I have been gathering the dried seed heads of the various columbine flowers that grow in my garden, and was headed to the final patch, the one that grows under the butterfly bush with the dark purple flowers, which are in brilliant bloom in late July.
I was so focused on the seed collection task, hunched over and looking down, that I was startled to see a shadow among the bush’s own shadow that was moving, a flutter that betrayed its being cast by something more than leaf. Abruptly, I stood up and almost hit my head on a butterfly.
This swallowtail had such tattered wings that I could see the purple of the flowers through the hole in its left forewing. It was also missing the frilly lobe that should be along the trailing edge of the left hindwing, and had other torn and frayed edges, signs of a long, hard journey, perhaps beating to windward.
It spent a long time sipping from the bright orange throats of the dark purple flowers and let me take close photos on that bright sunny day. I was grateful for this little reminder of the butterfly effect of gratitude, grateful also for the visual reminder that we may be tattered and beat up, but we should keep going, that there is still beauty in our surviving, that there is still sweetness to drink in.
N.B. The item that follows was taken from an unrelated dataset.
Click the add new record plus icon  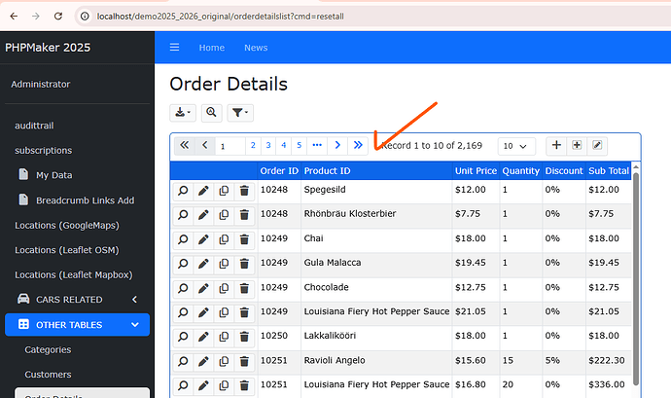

I find it interesting that I saw its shadow first, even while looking down. I am peering into shadows even in summer, because if 2020 was a butterfly, it would be the most shredded looking one still flying the friendly skies. Even though July is full of bright sunshine and winged beings for the sun to shine upon, this is a different sort of summer in a different sort of year.
Normally July is a time of flying around the country visiting family, this time of wings and flight. Instead, this July is a month of being still and figuring out how to be okay with that, grieving the loss of that time with beloved kin.
As I peer into the shadows, I must remember that at least these shadows are being cast by butterflies, and take note that it is also the time of year to stop, spread my wings out on a leaf, and just absorb some sunlight.